PASSAGE TO READ:
○ ○ ○ ○

The tails are marked out from the pins. First cut a rebate on the ends of the sides equal to the thickness of the ends plus about 1½mm. I used an inverted router to cut these (Photo 9). Now place the pins onto the ends of the box sides and using a scalpel carefully mark out the tails (Photo 10). The waste material is removed by first cutting the tails on the waste side of the line using a fine toothed dovetail saw taking care not to cut the lap and also cutting the shoulders. Then the waste material is removed using a chisel. (Photos 11 – 15)
Dry fit the dovetails to ensure they fit. Once all the dovetails have been tested the insides of the box can be sanded and the inside of the lid area and small strip on the bottom edge can be lacquered. I used masking tape to mask off the areas I did not want to apply lacquer. (Photo 16) The thinking behind applying a finish to the bottom edge of the sides is to prevent glue from sticking to the sides when the base is glued in position.
Now the box can be dry assembled and clamped together to check that it fits as it should. It is also good to have a practice run prior to the final gluing up process. If all is as it should be the box can now be glued up. Before gluing up the box it is a good idea to mark the centre of the large pin i.e. where the cut for the lid will be made. Good preparation is the key to any successful glue up process.
I covered my glue blocks with paper to reduce the chance of then sticking to box after the glue has cured (Photo 17). Having gone through a dry clamp routine all the clamps should already be set up correctly. I used a Urea Formaldehyde based adhesive such as Extramite / Cascamite as this will provide a longer working time compared to PVA type adhesives.
Once all the clamps have been fitted the surplus glue can be removed from the inside of the box. A brush, cloth and warm water and be used to do this.

○ ○ ○ ○

WHAT THIS EXERCISE ASKS:
1 - In the box-making instructions, which type of adhesive was used for the glue-up, and what advantage does it have over PVA type adhesives?
2 - For each statement, say whether it agrees with the box-making instructions, and quote the words that decide it.
(a) The rebate on the ends of the sides is cut to the thickness of the ends plus about 1½mm.
(b) The glue blocks were wrapped in masking tape so they would not stick to the box.
(c) Surplus glue is cleaned off the outside of the box once the clamps are on.
3 - Continue the box-making instructions from the point where they stop.
The data after this point is separate material and has no connection to the box-making instructions.

INFORMATION PROVIDED:

○ ○ ○ ○

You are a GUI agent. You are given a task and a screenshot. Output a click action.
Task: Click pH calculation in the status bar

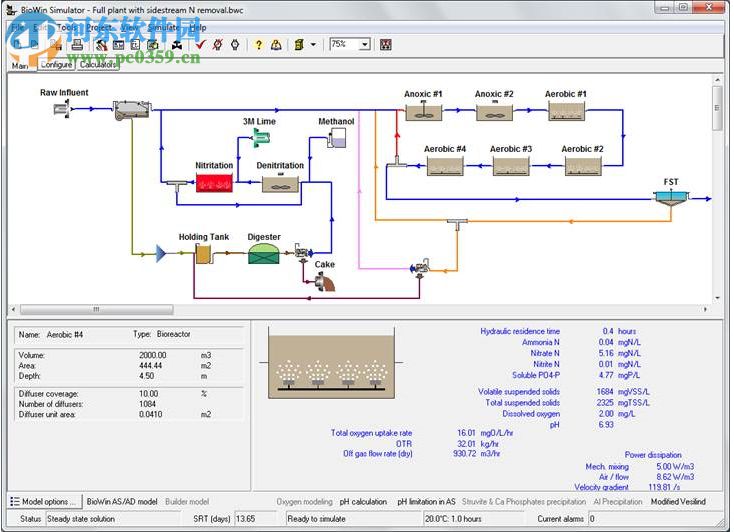coord(362,501)
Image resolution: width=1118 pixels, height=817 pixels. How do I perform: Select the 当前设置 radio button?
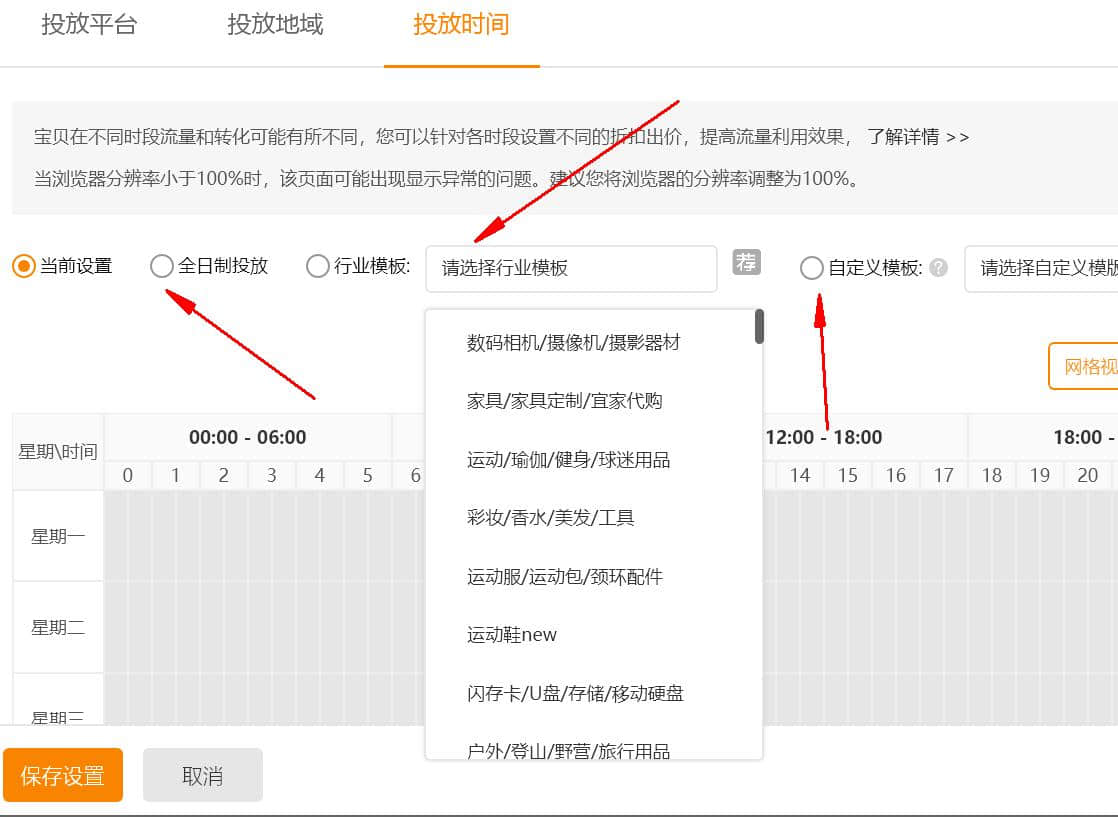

○ ○ ○ ○

OUTPUTS BY TASK:
1 - A Urea Formaldehyde based adhesive, such as Extramite / Cascamite, which provides a longer working time than PVA type adhesives.

2 -
(a) Yes: "cut a rebate on the ends of the sides equal to the thickness of the ends plus about 1½mm."
(b) No: "I covered my glue blocks with paper to reduce the chance of then sticking to box after the glue has cured"
(c) No: "Once all the clamps have been fitted the surplus glue can be removed from the inside of the box."

3 -
Next we need to check the diagonals of the box to ensure that the box is square. (Photo 18) Adjustments to the clamps can be made if the diagonal measurements are not the same. The box can now be left for the glue to fully cure.


The top, bottom and tray bottom are constructed using 120mm wide and 25mm thick Maple which is cut into 2 pieces 120mm x 10mm thick. To cut the Maple for these components I used a table saw cutting half the width, in 2 stages then turning the timber round and cutting the second half in the same way, (Photos 19 & 20). A band saw could also be used.
Once cut these can be planed to the finished thickness. In due course these will be glued together in book matched pairs. When gluing the top and bottom alternate the clamps to ensure even pressure and reduce the chance of bowing (Photo 21)
Once the glue has cured the clamps can be removed and the top and bottom cam be cut to size leaving about 2½mm surplus all round. A 4mm deep rebate can be cut on the inside faces of the top and bottom. I used an inverted router to cut these. (Photo 22)
The inside face of the top can now have the finish applied. The bottom does not require a finish, as it will eventually have a felt lining although a narrow band of finish could be applied to outer edges to prevent adhesive sticking to the base where it is not needed.
The top and bottom can now be glued to the sides, I used scrap MDF and put a paper barrier between the top & bottom and the MDF to prevent surplus adhesive from sticking the MDF to the Maple (Photo 23) 
Once the adhesive has cured the overhang can be trimmed either with a plane or router & trimming cutter (Photo 24)

Banding and stringing
Next comes the cutting & fitting of the cross banding. Using the lengths of the previously prepared Cherry the cross banding can be cut into strips of 15+mm wide. I clamped a stop to the fence of the table saw (Photo 25) and placed 4 strips of Cherry together onto a scrap piece of timber to prevent break out when cutting. (Photo 26)
Once enough cross banding has been cut the rebates on the box can be cut to take the cross banding. I used an inverted router to cut these. (Photo 27) I cut these one face at a time, fitting, gluing and trimming and rough sanding the cross banding before moving on to the next face. This will ensure that the mitres meet in the corner.
Start with a corner then work your way around. (Photo 28)  The mitres of the cross banding are first scored with a Stanley knife  (Photo 29) then cut using a sharp chisel (Photo 30), taped in position using masking tape (Photo 31) and glued in position using PVA glue. Once glue has been applied apply pressure using F and sash clamps. Don’t forget to put a paper barrier between the box and clamp block (Photo 32)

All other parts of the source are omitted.